Are you sure? If so, can you explain why for me, because I don't
think it should. Larry said that _ is only allowed between
digits--and here 'e' is not a digit, it is an exponent marker. It
serves a similar function to the decimal ('.') in 7.3 -- not an actual
component of the number (i.e., a digit), but a structural marker
within the number (saying "this next part is the (decimal|exponent)"

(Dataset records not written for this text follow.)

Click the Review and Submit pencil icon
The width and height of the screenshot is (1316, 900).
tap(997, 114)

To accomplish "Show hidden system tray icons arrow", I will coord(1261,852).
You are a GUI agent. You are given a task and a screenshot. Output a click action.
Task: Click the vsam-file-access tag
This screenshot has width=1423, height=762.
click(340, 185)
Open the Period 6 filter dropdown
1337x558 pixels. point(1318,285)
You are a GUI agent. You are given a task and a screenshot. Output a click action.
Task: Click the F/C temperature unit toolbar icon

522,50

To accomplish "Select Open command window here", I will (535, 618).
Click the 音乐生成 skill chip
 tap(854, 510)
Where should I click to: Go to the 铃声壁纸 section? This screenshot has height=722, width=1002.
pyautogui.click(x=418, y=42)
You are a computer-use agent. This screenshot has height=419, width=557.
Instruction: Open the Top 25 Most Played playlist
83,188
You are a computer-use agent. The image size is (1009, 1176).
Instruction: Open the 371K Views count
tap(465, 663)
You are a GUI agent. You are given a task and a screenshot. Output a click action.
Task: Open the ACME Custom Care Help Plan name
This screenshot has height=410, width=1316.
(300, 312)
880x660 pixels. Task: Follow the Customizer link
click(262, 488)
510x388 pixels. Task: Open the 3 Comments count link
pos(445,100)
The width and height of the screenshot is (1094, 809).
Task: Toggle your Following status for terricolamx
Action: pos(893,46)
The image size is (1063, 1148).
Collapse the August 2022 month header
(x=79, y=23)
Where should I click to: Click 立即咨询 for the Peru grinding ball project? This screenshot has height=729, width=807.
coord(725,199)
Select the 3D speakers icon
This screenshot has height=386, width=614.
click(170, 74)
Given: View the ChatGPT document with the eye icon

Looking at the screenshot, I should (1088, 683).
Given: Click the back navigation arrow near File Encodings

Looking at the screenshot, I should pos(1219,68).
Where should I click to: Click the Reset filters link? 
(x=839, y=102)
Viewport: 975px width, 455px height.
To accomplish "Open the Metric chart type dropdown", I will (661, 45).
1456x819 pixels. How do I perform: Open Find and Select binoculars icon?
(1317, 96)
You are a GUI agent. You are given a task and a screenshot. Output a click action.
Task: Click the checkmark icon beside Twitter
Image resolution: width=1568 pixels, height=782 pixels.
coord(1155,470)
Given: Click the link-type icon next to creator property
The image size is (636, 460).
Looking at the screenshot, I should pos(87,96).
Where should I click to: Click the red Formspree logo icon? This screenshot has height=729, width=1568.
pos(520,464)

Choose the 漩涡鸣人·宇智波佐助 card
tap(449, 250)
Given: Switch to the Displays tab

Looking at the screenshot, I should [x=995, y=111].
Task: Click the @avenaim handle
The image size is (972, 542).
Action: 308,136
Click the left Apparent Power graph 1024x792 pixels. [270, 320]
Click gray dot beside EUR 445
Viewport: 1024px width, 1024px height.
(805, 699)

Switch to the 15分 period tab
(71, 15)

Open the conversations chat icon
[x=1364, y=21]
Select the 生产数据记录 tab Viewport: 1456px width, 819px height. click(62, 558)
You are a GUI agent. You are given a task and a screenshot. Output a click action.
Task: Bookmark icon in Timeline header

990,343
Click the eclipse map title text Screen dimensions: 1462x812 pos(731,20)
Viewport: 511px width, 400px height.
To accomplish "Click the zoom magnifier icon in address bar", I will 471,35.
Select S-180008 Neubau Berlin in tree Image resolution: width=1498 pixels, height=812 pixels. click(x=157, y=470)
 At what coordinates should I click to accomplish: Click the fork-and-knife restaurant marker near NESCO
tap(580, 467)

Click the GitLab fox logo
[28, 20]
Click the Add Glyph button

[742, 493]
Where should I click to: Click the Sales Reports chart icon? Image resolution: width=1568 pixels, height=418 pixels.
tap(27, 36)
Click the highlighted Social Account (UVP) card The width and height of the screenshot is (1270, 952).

for floats/exponentials, respectively).
> > 20:1.G.K # base 20 (identical?)
> > 20:1_G_K # base 20 (identical?)
> > 20:1.16.19 # base 20 (identical?)
> > 20:1_16_19 # base 20 (identical?)
>
>(I still don't see
> a use for non-decimal floating point representations, but that's
> probably just my lack of imagination).
It's not just you--I don't see it either, fwiw. The only reason I can
come up with--and I am not convinced by it--is that if you are doing a
long series of calculations in one base, you might now want to do the
context switch in your head just because you need to use a float.